[Seção de texto]:
------------------------------

Por Sierra
O relógio estava prestes a marcar meia-noite
e, portanto, a passagem de 2025 para 2026, e eu me encontrava no WhatsApp
acompanhando o desabafo repleto de insatisfação, insegurança e incerteza de uma
minha conhecida; ela me dizia da transformação por que sua única filha vem
passando desde que se reconheceu como homem e não mais como mulher:
cortou o cabelo curto, "estilo masculino"; põe uma faixa para apertar
os seios enquanto planeja retirá-los recorrendo a uma cirurgia; já adotou outro
nome no RG; e tem levado namoradas para casa.
Eu e a minha conhecida - já fomos amantes;
e ela sabe da minha bissexualidade - temos quase a mesma idade. Ouvi-la narrar
sobre o que o seu agora filho vem passando não me inquietou de maneira alguma,
porque, como eu lhe disse, a realidade que abarca tais questões e que as põe em
evidência praticamente todos os dias não apenas na mídia, de um modo geral, bem
como nas malditas/benditas redes sociais, mostra que, apesar das demonstrações
de intolerância às quais vez por outra nós assistimos, vai se estabelecendo e
se impondo quase que como algo natural. Sim, nós continuamos a viver numa
sociedade que é extremamente violenta e massacradora de mulheres e daqueles
tidos como desviados sexuais; mas o fato é que, em que pese tudo isso, o número
de pessoas que têm recorrido não apenas à aceitação de suas sexualidades e até
a cirurgias e terapias hormonais visando à redesignação sexual e/ou
transformação física, só faz crescer; e isso vale tanto para pessoas conhecidas
e/ou famosas como para ilustres desconhecidos.
Com a experiência que eu carrego de ser
sexualmente como eu sou, que é muito repelida por uns e outros, eu tentei
acalmar a minha ex-amante dizendo que a caminhada neste mundo é muito difícil
para todos; e lhe disse ainda que amparasse, reconhecesse e fortalecesse o seu
filho, porque o apoio dos pais - o pai do garoto faleceu há poucos anos - é o
principal pilar dos filhos no mundo.

------------------------------

[Entradas de dados coletadas]:
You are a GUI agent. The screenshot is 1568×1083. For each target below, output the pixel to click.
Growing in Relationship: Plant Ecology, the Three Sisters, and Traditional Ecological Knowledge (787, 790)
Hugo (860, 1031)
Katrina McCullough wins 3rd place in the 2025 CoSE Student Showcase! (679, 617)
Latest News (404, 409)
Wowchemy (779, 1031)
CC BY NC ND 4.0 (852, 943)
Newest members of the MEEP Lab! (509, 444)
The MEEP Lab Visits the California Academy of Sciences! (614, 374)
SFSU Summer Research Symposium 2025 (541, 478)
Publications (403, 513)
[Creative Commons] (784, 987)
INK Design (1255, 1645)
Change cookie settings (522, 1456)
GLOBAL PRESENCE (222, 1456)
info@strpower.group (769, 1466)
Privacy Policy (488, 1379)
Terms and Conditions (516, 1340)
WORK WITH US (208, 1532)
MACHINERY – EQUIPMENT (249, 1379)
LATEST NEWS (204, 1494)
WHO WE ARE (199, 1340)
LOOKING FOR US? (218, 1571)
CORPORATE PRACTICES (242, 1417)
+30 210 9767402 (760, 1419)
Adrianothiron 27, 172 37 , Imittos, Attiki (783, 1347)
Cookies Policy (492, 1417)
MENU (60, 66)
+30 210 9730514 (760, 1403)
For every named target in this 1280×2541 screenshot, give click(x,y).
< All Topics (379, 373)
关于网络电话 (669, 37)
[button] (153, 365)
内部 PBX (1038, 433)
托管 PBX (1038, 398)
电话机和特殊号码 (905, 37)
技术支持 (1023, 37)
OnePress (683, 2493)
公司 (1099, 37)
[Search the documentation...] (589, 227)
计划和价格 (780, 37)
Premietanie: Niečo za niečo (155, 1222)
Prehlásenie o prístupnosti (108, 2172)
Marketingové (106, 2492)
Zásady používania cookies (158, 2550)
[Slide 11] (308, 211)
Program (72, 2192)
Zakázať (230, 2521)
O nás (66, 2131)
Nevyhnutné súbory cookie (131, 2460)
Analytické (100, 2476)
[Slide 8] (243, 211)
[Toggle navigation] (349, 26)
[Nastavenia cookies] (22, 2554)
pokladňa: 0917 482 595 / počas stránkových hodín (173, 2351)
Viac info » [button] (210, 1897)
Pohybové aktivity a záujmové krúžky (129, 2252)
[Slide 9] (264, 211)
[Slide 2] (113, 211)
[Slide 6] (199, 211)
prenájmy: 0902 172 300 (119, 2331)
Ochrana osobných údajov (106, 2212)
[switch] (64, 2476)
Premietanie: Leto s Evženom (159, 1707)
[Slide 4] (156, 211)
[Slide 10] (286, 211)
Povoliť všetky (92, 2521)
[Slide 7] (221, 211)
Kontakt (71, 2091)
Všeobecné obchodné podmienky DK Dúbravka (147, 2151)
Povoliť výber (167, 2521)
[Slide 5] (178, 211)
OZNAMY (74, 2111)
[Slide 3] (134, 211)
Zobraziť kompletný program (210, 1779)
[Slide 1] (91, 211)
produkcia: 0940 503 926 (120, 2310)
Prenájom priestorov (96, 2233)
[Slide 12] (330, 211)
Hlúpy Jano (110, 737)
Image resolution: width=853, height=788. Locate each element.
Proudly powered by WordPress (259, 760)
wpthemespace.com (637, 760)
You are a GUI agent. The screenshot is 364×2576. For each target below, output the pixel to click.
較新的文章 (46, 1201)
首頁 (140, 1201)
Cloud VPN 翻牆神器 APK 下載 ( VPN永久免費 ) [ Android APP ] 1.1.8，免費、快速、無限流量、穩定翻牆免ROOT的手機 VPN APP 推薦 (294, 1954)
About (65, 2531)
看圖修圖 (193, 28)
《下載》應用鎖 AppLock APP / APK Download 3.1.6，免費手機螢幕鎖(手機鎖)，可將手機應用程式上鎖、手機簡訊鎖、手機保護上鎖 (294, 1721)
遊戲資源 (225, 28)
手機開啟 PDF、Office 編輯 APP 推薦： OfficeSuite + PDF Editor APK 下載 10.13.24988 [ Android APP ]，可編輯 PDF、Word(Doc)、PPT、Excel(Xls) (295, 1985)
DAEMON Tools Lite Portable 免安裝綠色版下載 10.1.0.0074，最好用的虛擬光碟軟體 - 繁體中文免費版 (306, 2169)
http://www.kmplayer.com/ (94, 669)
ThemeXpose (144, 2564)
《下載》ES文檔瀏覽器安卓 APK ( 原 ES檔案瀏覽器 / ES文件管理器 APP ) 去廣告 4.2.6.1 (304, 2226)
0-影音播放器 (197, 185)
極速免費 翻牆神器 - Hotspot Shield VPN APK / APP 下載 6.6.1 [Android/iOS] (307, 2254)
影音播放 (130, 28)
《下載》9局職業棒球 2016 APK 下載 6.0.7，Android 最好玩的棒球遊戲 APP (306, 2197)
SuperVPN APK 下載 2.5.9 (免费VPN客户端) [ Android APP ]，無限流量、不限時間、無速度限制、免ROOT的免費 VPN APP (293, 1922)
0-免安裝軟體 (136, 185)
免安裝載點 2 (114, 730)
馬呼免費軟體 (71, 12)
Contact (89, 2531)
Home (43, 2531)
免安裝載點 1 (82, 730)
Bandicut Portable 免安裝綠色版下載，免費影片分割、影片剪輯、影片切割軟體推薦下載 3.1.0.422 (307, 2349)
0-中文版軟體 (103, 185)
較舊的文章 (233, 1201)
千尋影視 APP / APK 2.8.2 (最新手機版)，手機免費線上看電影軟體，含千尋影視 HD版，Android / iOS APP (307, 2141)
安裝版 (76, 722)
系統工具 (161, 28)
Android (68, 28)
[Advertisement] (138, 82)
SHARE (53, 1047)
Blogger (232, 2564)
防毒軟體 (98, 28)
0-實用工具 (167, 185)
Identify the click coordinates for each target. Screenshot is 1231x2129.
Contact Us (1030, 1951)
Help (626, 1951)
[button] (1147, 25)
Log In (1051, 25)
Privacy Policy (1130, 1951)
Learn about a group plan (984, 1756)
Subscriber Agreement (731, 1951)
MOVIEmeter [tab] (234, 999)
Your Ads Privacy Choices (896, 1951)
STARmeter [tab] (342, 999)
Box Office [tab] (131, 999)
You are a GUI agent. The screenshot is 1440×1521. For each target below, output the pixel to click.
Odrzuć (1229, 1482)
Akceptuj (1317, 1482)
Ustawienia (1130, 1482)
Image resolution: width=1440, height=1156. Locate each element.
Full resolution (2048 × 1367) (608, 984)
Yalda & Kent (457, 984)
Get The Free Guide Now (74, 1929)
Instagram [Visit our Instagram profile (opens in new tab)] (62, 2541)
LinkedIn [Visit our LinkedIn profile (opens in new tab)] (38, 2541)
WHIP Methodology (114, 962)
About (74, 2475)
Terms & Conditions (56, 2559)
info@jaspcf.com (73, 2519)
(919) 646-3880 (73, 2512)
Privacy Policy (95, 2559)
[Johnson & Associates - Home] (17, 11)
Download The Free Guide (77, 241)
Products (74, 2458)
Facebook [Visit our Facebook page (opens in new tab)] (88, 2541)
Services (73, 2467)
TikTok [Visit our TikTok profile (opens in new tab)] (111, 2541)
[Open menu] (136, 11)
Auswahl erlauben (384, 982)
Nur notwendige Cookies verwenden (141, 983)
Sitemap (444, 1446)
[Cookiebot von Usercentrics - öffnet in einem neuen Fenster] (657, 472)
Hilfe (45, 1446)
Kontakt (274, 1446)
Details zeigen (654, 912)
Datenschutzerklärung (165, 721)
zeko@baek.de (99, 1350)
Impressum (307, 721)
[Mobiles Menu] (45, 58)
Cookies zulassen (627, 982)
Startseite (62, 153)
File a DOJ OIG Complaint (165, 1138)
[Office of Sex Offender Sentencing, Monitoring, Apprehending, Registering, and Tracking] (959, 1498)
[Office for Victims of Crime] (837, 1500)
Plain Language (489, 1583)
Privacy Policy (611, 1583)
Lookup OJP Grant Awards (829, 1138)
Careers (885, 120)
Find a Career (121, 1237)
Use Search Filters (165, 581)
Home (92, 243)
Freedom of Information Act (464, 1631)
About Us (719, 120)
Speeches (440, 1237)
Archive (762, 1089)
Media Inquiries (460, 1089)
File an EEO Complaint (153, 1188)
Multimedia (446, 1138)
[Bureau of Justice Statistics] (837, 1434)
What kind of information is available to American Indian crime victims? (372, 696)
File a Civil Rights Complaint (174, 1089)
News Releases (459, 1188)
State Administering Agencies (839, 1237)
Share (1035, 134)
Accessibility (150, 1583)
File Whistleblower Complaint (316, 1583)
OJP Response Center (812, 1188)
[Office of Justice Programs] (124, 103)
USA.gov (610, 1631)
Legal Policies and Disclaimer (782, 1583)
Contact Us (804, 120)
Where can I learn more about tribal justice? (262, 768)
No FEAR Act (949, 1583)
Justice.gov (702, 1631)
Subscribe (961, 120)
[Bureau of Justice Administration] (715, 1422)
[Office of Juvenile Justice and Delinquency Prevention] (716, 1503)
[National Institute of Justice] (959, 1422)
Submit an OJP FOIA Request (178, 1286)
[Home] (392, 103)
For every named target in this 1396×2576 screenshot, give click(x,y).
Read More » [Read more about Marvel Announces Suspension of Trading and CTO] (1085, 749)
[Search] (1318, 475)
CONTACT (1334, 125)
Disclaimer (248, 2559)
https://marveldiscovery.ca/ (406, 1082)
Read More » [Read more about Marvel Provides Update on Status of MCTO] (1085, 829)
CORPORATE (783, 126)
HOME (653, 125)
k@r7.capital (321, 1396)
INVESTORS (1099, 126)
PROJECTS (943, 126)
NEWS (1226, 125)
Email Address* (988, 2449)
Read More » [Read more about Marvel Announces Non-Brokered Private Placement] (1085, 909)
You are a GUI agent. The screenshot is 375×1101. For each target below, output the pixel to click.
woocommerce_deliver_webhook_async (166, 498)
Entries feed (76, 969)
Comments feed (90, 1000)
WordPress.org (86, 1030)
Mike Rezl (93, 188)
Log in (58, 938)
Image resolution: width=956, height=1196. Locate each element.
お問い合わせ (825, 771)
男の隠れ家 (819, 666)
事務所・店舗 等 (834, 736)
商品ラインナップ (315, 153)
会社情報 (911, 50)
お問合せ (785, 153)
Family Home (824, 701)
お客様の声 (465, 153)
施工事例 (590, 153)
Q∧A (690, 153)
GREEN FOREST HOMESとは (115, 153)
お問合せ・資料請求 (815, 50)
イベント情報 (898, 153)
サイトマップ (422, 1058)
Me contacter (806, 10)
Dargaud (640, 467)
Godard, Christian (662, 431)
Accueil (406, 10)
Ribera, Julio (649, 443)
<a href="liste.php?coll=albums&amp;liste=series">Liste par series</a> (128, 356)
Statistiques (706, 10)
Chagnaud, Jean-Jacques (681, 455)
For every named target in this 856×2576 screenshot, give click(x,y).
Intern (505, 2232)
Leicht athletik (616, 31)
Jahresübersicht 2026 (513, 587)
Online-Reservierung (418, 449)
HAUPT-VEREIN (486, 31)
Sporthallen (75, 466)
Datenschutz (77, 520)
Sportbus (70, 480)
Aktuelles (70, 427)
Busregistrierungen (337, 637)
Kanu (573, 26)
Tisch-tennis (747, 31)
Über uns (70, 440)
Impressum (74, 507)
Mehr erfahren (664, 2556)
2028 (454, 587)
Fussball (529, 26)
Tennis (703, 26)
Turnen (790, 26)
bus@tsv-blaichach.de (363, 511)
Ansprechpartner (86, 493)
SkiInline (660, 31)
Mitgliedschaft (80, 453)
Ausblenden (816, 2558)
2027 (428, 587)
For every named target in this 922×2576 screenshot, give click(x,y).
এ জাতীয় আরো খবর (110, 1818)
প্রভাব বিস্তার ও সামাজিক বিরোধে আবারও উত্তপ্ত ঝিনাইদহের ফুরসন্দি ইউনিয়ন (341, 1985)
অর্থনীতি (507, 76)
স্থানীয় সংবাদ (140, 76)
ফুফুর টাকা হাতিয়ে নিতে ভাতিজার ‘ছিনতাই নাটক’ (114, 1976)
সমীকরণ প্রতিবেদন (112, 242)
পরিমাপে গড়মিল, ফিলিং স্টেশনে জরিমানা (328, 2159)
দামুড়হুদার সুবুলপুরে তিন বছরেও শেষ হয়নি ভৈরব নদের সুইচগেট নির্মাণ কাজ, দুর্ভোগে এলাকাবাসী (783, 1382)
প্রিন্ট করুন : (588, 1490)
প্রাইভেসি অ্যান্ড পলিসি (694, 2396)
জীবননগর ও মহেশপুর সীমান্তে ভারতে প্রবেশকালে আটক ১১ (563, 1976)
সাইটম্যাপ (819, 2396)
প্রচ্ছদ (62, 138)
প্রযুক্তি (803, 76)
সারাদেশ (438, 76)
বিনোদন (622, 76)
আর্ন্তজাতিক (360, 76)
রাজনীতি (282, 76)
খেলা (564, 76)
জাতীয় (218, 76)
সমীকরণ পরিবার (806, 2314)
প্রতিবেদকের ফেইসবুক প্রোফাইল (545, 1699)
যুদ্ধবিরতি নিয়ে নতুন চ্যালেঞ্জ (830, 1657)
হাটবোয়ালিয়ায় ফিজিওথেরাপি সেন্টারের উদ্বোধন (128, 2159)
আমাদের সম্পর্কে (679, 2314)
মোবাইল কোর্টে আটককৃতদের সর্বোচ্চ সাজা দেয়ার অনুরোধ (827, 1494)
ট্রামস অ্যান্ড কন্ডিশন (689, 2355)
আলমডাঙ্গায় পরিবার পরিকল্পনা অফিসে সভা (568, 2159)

------------------------------

[Atividade 1]:
Imprima todo o trecho do relato sobre a transição do filho, desde "Com a experiência" até "filhos no mundo.".
[Atividade 2]:
De acordo com o relato sobre a transição do filho, o que aconteceu com o pai do rapaz?
[Atividade 3]:
Dê continuidade ao relato sobre a transição do filho, começando logo após a última frase apresentada.

[Saída esperada 1]:
Com a experiência que eu carrego de ser
sexualmente como eu sou, que é muito repelida por uns e outros, eu tentei
acalmar a minha ex-amante dizendo que a caminhada neste mundo é muito difícil
para todos; e lhe disse ainda que amparasse, reconhecesse e fortalecesse o seu
filho, porque o apoio dos pais - o pai do garoto faleceu há poucos anos - é o
principal pilar dos filhos no mundo.

[Saída esperada 2]:
Faleceu há poucos anos.

[Saída esperada 3]:
Não é sobre sexualidade o cerne deste meu
primeiro artigo para este ano que está apenas engatinhando. É sobre caminhadas.
É sobre reinício de caminhadas na estrada da vida aproveitando essa coisa boa
danada que é o recomeçar proporcionado pelos dias e meses que compõem o
calendário.
Este novo ano marcará uma outra jornada em
minha vida, porque, agora, desobrigado da labuta diária do trabalho. Pelo
critério de anos trabalhados, eu me aposentei no último dia 23 de dezembro; e o
que eu projetei, pelo menos para esses primeiros tempos de minha aposentadoria,
foi me dedicar, com maior empenho e afinco, às minhas pesquisas, leituras e
escritos, ou seja, ao fortalecimento de minha vida interior, aos meus
exercícios intelectuais que fundamental e intensamente regem o meu viver e que
me conferem um imenso prazer.
Outra mudança significativa na minha vida, que marcará o transcurso deste ano, é que, dentro de alguns meses, eu passarei a morar noutra casa, numa outra rua e num outro bairro da Ilha de Itamaracá, onde eu já resido.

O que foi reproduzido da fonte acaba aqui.